━━ Exercise data ━━

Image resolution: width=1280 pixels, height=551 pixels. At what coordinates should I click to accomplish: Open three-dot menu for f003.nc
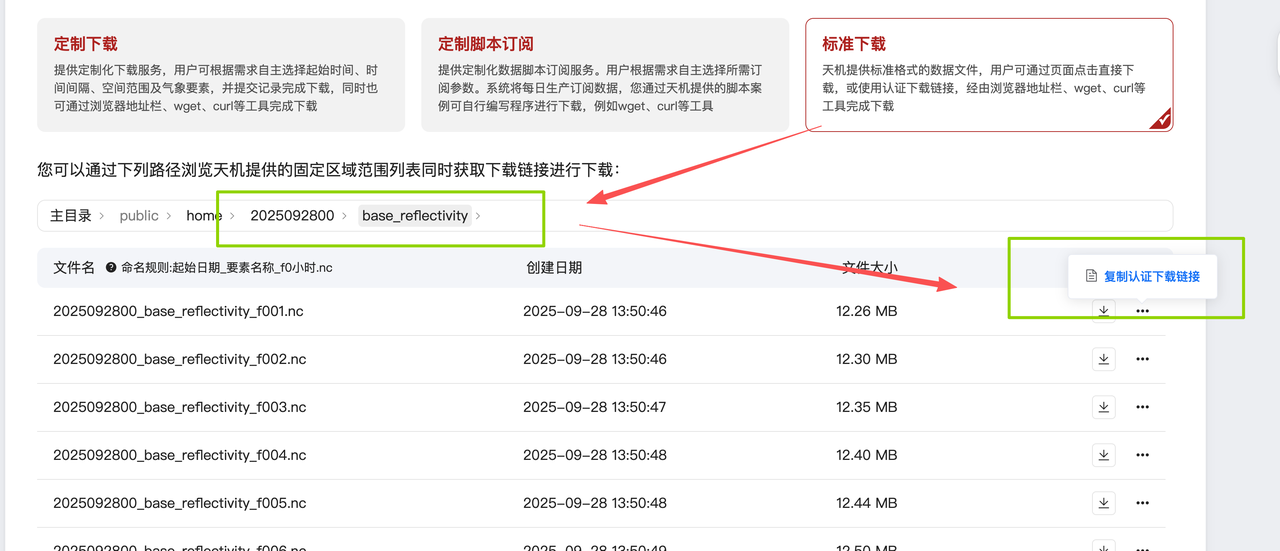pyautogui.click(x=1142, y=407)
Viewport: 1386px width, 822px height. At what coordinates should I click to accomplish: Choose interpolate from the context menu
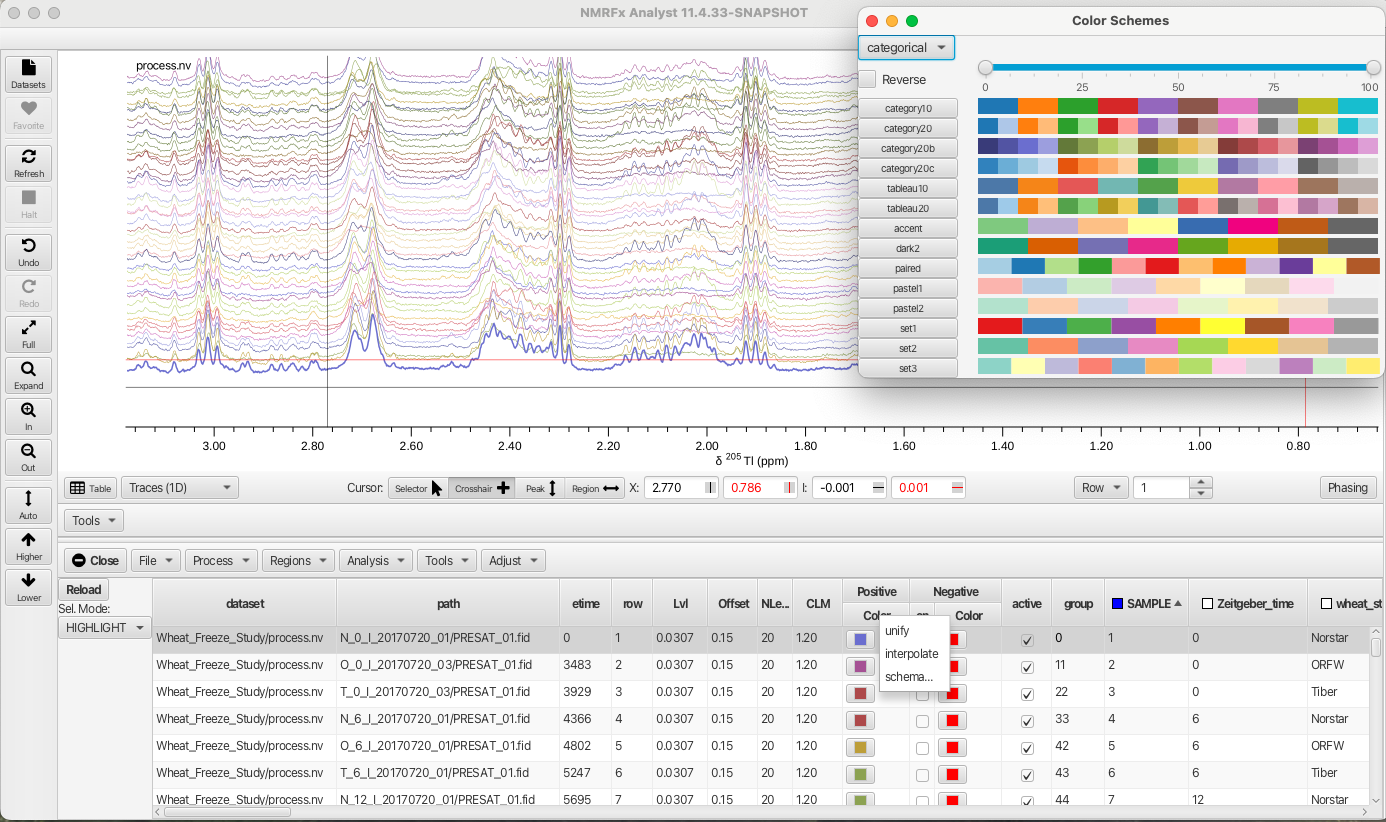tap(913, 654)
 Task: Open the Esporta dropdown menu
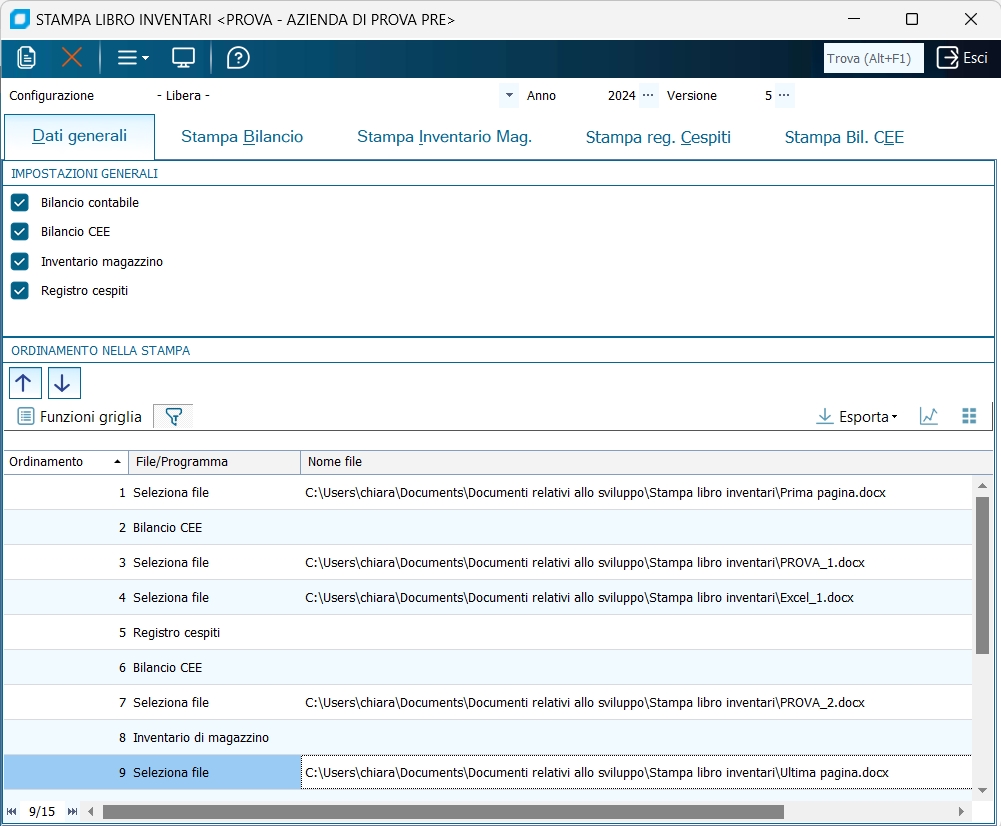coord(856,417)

━━━

What the task asks:
Word for word, repeat all of the entries above, leaving out the pictures.

Output of the exercise:
Image resolution: width=1280 pixels, height=551 pixels. At what coordinates should I click to accomplish: Open three-dot menu for f003.nc
pyautogui.click(x=1142, y=407)
Viewport: 1386px width, 822px height. At what coordinates should I click to accomplish: Choose interpolate from the context menu
tap(913, 654)
 Task: Open the Esporta dropdown menu
coord(856,417)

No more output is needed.